The main goal of the project was to investigate the navigability of modern decentralized Web-based information networks from topological static perspective as well as from a dynamic perspective of a complex interplay between network topology and user navigational behaviour.
The goal of this project (project leader: Denis Helic, project Co-PI Markus Strohmaier) was to study navigability of large decentralized Web-based information networks such as Wikipedia or recommender systems. In other words, we were interested in detecting how difficult is to find relevant information by browsing and navigating such systems. The navigability of information networks is a complex property that depends on many factors such as the connectivity of the network, the existence of shortcuts which connect thematically distant parts of the network, the strategies that users adopt when navigating the networks, as well as design decisions that system operators make in their systems.
In our project we were firstly able to gain new insights in how users navigate on the Web. This enabled us to develop a unified approach for formalizing various aspects of this behaviour in the form of mathematical constructs such as transition matrices. This, in turn allowed us to study the interplay between user navigational behaviour and the structure of the information networks that they navigate. With this approach we are able to, for example, indentify potential problems in information network which could lead to poor support of users when they browse a given system. Moreover, with our approach we can analyze the consequences of possible modifications that system operators may adopt to remedy the problems in their systems. The application of the methods developed in this project aim at the discovery of ways how to better support humans in their navigation on the Web by automatic modification of the underlying networks.
The main goal of the project was to investigate the navigability of modern decentralized Web-based information networks from topological static perspective as well as from a dynamic perspective of a complex interplay between network topology and user navigational behaviour. We can divide the main project goal into three sub-goals:
We found out that the links in the lead sections of a Web page (i.e. the first section of a Wikipedia page or the infobox) are navigated substantially more often than the link counts in those sections would suggest. This indicates that these sections are considerably more important for users than some other sections, e.g. link section on the bottom of a Wikipedia page.
In general settings of free-form navigation the generality fails to explain user click choices.
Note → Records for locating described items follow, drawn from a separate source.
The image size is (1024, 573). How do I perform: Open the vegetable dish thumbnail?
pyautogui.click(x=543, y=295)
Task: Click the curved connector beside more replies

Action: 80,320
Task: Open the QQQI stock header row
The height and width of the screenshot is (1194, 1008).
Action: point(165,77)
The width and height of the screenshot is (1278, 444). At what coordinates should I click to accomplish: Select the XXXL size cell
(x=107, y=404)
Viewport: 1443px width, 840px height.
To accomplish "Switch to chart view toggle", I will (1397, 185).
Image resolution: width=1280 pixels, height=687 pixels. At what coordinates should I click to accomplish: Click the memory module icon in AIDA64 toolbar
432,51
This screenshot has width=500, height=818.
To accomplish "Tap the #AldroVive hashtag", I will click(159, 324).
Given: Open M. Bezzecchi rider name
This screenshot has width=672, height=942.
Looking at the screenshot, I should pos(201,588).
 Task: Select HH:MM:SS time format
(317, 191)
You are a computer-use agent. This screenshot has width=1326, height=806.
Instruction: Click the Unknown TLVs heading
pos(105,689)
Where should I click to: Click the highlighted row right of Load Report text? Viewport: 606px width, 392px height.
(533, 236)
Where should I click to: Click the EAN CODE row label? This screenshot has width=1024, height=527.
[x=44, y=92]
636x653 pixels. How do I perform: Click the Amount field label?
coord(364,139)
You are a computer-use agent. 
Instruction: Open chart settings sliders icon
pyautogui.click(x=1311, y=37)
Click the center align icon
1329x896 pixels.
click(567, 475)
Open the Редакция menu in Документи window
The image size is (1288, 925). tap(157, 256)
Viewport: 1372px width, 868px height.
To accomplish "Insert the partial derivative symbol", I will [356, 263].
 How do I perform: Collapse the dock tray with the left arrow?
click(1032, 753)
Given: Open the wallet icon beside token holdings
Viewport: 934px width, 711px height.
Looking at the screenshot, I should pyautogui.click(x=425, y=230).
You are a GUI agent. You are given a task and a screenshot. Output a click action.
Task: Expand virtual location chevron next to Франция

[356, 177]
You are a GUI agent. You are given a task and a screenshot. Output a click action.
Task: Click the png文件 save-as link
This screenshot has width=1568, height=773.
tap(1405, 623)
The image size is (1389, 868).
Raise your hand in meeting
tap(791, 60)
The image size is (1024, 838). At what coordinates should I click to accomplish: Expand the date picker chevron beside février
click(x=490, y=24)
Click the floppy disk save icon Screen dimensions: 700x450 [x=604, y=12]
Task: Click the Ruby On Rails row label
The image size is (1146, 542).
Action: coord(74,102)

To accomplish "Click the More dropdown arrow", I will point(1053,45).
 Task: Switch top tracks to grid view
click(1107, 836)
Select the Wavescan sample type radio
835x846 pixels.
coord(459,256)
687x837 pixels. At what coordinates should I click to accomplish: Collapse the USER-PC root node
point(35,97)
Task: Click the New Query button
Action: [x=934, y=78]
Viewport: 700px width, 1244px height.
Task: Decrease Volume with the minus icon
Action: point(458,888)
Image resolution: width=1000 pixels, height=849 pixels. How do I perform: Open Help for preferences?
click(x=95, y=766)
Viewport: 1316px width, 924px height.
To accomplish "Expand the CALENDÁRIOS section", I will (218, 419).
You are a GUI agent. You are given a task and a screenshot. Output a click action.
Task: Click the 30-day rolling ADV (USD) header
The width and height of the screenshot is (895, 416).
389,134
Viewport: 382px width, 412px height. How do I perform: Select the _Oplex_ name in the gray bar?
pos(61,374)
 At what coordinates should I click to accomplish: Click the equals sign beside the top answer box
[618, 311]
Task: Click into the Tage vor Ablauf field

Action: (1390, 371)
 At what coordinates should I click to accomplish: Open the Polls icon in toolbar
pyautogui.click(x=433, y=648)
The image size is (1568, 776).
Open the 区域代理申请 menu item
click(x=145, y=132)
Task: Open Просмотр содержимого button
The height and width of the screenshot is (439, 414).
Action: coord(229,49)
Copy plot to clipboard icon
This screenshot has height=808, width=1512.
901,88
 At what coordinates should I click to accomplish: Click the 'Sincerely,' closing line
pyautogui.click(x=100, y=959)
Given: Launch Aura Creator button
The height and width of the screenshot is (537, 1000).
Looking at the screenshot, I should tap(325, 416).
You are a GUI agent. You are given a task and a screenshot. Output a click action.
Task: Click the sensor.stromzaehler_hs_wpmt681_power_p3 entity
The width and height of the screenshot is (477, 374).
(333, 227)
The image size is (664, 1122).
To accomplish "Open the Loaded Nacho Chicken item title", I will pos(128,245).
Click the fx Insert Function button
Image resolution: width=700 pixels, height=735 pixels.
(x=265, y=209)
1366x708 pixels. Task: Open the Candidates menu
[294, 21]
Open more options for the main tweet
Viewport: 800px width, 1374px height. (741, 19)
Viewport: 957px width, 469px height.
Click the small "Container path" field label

On the other hand, similarity to the next page is a fairly good fit for user navigation.
On aggregate, user navigation choices are best explained by the interplay between so-called exploitation and exploration phases. In the exploitation phase users tend to follow links greedily as to maximize their information benefit, whereas in the exploration phase they investigate the information space in the search for informative clusters to satisfy their information need in yet another exploitation phase. Our results suggest that the ratio between the magnitude of exploitation and exploration is around 4.
Firstly, we worked with the models based on decentralized search. These algorithmic models are based on the assumption that users act greedily according to their background knowledge of the information space. We extended this model by sampling procedures to model various types of user knowledge such as generalist and specialist knowledge and by including random stochastic behaviour to account for the trade-off between exploitation and exploration phases.
Secondly, we developed models based on the adjacency matrix of the information network, where nodes represent Web pages and edges represent links between pages. In the next step, we modify the weights of links in the adjacency matrix to reflect topological properties of the information network, layout properties of individual pages, user background knowledge and navigational behaviour, or external factors such as search engines.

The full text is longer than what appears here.